事情を知った兵士達が何を思うにせよ、その男が任務を完遂するためには3名を見殺しにする事が必要だったと考えられる。

現代では一般に、交戦規定が内示される際、その規定が定めた理由や背景も関係者に通知される。
正しい背景情報と判断基準を伴わない命令は理不尽であり、理不尽な命令は黙殺される危険性があるからだ。
理路整然とした規定でも黙殺される事は多々あるが、それは理路整然とした有益な根拠に基づく黙殺だと期待できる。
また重要な点として、命令の背景情報を処理する参謀は、命令が黙殺される可能性について考察する機会を得る。

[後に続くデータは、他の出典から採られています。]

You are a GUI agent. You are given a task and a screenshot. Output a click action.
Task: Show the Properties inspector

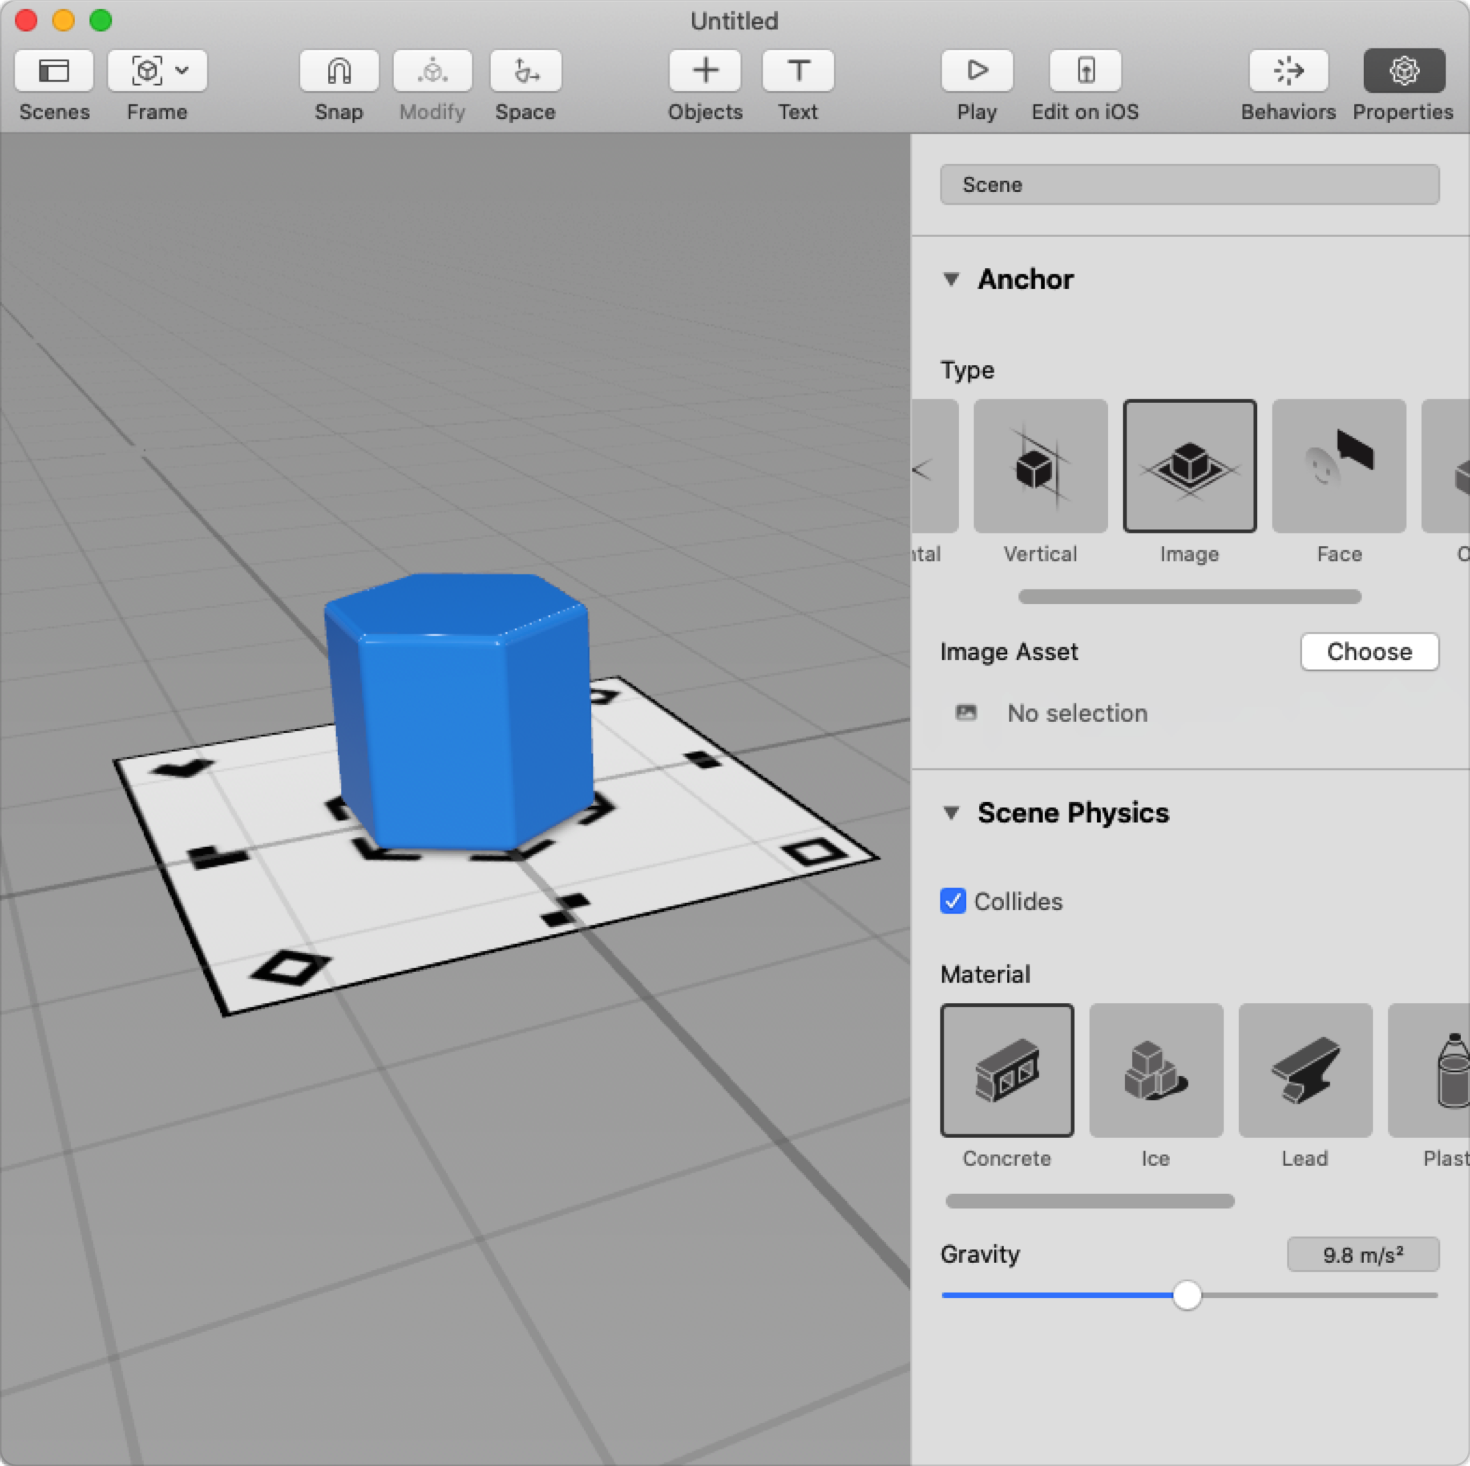tap(1402, 71)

例えば、現代の軍隊では原則として正当防衛や反撃を全面的に禁ずるような交戦規定は設けない。
そもそもそのような規定が作戦としてナンセンスなのもあるが、間違いなく黙殺される事になるからだ。
眼前で僚友を殺された極限状況の兵士達に「命令だから戦うな」と命じたとして、兵士達が命令に従うはずもない。

一般的な交戦規定

ある特定の状況における交戦規定は非常に細々とした事務的なものだが、大別すると三段階に分けられる。

Weapons Hold
伝令や偵察など、緊急性・隠密性が求められる場合の規定。
自身および麾下の部隊が攻撃を受けている事が明白である場合にのみ、これを排除するための防御戦闘が許可される。
当面の脅威を排除した事が確認された時点で、必ず交戦を停止しなければならない。
また、味方が攻撃を受けていても、自身が巻き込まれていない場合に増援として戦闘に参加してはならない。
Weapons Tight
駐留部隊など、民間人との接触が想定される場合の規定。
部隊指揮官のみが戦闘の開始・終了を判断する権限を持つ。
部隊の隊員はいつでも状況を報告して発砲許可を申請できるが、許可が下りるまで攻撃してはならない。

ただし一般に、この種の交戦規定では事前に「特定状況に限定した攻撃許可」を与えるのが慣例となっている。
たとえば「撃たれるまでは撃つな」「法定の警告が終わるまでは撃つな」など。
Weapons Free
事前に詳細な作戦を立案して攻撃を行う場合の規定。
事前に通達された判断基準に則り、各自が自分一人の判断で攻撃を行う事ができる。

ただし、交戦報告は義務づけられる。
また、事実誤認による誤射・誤爆については軍法会議の対象になる可能性がある。